The act of prayer and worship moves through the pages the way light moves through a room. And the deeper you dig, the more you sit with each line and verse, the more you begin to understand what prayer is truly about: it is a sense of returning, of being held, and of feeling, at last, at home.
In the first poem, Mustafa reflects on the struggle of finding faith, and the light of God, in a world where darkness clings to everything, and where ash and fire seem to consume all that once held meaning. As he writes: “What ceremony can be found where the ash covers everything? What ceremony can be held in a mass grave?”
In a world marked by destruction, and where violence lingers in every direction, he asks what it means to still seek prayer, to perform worship, in places where there is no room, and no breath, for ceremony.

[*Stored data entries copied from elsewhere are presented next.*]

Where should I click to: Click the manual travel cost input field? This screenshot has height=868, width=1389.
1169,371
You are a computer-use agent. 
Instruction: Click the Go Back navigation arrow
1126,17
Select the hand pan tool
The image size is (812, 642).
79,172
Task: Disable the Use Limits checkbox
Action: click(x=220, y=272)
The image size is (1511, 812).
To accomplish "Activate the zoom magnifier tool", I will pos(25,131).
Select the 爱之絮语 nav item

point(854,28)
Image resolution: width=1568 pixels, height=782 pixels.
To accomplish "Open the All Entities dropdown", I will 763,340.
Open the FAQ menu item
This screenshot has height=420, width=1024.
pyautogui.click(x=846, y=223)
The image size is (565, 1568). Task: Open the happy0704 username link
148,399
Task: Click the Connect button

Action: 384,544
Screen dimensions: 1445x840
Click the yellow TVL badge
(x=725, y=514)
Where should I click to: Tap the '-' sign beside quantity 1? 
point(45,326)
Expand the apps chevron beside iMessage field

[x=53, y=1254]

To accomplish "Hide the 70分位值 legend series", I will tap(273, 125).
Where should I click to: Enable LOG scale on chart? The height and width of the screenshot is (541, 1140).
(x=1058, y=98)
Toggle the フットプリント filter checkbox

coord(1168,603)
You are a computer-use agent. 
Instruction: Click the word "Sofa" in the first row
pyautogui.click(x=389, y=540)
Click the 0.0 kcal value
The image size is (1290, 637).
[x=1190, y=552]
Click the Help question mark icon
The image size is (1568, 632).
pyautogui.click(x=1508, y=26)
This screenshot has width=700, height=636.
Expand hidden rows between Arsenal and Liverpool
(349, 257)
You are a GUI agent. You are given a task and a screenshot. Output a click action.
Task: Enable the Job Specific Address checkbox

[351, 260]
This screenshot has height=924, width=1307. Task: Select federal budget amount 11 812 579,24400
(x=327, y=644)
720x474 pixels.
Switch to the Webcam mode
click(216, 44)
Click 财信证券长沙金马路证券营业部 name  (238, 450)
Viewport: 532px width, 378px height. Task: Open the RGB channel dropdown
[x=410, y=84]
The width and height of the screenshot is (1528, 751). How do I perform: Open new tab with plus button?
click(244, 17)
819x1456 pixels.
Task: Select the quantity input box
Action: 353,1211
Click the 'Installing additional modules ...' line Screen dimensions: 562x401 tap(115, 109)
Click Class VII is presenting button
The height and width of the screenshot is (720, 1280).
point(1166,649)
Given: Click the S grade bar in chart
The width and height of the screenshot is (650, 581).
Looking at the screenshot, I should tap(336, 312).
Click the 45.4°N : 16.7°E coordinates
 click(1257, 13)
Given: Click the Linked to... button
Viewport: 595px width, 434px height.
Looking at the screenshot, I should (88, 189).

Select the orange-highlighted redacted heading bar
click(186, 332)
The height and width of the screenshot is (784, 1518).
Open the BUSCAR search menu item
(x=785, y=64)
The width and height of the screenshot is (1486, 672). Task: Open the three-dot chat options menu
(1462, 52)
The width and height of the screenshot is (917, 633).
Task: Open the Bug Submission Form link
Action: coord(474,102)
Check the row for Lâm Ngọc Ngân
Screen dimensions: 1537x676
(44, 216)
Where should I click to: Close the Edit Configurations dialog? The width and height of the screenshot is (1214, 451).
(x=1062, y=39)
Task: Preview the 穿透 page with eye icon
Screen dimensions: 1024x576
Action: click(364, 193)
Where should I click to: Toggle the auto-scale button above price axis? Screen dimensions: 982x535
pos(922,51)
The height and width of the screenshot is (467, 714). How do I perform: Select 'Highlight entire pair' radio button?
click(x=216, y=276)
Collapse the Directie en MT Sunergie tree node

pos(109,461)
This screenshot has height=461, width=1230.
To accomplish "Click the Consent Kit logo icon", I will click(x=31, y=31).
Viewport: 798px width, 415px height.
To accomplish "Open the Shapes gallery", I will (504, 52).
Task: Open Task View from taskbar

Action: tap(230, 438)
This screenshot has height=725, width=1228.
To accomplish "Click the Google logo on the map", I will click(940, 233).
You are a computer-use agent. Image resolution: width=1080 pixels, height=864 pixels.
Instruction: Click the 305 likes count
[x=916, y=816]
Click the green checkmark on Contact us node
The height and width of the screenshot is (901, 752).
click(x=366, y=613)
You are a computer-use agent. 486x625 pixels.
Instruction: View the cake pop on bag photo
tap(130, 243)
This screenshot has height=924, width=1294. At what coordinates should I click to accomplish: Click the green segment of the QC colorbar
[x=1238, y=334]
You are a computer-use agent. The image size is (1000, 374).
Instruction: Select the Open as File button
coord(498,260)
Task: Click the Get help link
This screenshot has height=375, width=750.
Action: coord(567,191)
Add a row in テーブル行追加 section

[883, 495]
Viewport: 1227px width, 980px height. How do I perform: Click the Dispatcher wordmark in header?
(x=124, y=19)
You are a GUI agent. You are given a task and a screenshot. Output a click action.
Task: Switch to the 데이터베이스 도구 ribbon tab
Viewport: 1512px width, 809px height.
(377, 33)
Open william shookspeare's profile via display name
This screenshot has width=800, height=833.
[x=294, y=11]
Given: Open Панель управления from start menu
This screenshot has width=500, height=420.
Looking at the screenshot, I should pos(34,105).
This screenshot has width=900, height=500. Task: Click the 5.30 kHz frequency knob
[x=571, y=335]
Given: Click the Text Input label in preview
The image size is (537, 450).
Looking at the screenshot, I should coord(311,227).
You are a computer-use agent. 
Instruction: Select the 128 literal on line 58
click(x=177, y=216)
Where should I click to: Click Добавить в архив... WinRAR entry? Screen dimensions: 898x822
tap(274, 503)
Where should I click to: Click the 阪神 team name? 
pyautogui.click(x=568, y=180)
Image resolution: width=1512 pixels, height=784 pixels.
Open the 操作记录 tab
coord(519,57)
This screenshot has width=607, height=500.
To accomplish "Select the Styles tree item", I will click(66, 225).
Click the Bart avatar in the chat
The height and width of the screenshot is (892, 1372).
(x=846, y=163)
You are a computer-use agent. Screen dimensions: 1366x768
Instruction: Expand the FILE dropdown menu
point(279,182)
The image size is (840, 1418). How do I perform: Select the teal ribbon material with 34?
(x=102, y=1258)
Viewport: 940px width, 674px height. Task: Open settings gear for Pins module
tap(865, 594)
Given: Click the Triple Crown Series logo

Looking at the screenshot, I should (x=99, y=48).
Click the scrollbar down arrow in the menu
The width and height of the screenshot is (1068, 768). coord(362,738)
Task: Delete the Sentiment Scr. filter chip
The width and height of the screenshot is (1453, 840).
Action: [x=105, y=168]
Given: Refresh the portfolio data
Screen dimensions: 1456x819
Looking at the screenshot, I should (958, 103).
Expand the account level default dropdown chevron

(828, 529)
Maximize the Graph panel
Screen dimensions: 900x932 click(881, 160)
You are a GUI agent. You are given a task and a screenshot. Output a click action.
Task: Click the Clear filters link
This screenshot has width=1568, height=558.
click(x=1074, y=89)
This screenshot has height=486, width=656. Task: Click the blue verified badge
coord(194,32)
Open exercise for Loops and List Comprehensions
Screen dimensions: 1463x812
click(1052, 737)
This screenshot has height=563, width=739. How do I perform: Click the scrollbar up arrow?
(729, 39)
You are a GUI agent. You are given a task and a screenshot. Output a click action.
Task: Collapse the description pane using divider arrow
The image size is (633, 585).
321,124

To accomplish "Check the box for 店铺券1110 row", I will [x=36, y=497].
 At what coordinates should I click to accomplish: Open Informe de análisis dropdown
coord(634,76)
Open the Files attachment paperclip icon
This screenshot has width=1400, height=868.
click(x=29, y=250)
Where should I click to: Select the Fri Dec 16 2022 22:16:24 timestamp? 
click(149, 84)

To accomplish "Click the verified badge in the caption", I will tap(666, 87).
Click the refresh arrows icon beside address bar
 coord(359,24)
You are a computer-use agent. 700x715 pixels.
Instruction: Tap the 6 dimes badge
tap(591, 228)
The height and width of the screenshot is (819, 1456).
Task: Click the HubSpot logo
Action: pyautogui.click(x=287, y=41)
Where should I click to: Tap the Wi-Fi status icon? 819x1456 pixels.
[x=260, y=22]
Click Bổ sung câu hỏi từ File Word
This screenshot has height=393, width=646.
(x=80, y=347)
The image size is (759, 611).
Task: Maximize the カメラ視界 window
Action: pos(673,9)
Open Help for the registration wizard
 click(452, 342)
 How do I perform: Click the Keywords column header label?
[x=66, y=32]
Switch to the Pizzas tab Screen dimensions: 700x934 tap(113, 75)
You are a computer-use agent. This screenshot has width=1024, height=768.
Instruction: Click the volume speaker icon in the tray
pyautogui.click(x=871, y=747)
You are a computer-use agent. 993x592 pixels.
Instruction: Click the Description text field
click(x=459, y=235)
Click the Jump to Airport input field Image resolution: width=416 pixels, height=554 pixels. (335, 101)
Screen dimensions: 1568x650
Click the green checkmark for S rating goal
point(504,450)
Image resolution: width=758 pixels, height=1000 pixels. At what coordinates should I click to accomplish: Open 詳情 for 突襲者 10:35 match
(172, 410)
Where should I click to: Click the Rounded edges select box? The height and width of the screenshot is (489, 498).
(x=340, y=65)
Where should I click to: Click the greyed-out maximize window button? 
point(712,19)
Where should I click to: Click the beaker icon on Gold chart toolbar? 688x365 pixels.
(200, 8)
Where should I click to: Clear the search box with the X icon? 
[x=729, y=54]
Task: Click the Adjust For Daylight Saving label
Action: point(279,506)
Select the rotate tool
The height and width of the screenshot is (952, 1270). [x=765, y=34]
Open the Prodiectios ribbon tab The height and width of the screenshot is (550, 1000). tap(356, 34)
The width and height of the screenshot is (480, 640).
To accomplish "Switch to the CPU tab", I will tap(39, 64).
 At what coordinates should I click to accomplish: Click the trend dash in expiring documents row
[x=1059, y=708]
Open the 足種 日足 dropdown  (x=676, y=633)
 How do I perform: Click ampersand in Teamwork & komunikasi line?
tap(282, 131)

The imagery of fire stands in sharp contrast to the imagery of light, and for a moment, he draws us into that tension: how do we see light through the flames? How can fire, which destroys, ever give way to the healing nature of light?
But just as light has a way of appearing when we least expect it — glinting across the surface of a river, or slipping through the cracks of a dark tunnel — it also knows how to move through fire and how to outlast it. Because fire, for all its power and rage, eventually consumes itself, leaving only the presence of light behind. In this way, even destruction can give way to something luminous.
As Mustafa writes so beautifully: “The fire stole everything and still became my only memory of light. The fire illuminated the world around me.”
Following this poignant reflection on light, the publication then shifts into a conversation between Mustafa and American writer George Saunders. Together, they explore the terrain of religion and spirituality; how it feels to lose touch with it, and what it means to find a way back.
In a world that sometimes feels too fast and too loud, they speak softly about the search for stillness and gentleness, and how one might begin to reconnect with the sacred in everyday life.
What is particularly moving about this conversation is how it brings together two spiritual paths—Islam and Buddhism—each providing its own way of reaching toward a higher spiritual state, whether through prayer or through meditation.
Both Mustafa and Saunders arrive at something universal: the spiritual state is not something permanent or unshakable. It flows and drifts, and even sometimes disappears. And it has to be found again and again. It is not so much about having arrived, but about always returning, and always remembering to return to that spiritual state even in the most unexpected, disorienting, or disheartening moments and places.
In a series of tender, contemplative photographs by Yasin Osman, this idea is brought to life by showing the everyday ways that prayer takes shape across different spaces and moments. Whether in a backyard, on a street corner, or in a small room, the images reveal that prayer is not always wrapped in ceremony. It can happen anywhere and at any moment.
There are times when we pray with our mind, seeing only the future we long for, or the version of ourselves we thought we’d become but never did. And then there are times when we pray with our body, when we fall into sujood (prostration) just to feel the weight of the ground and ground ourselves back into reality.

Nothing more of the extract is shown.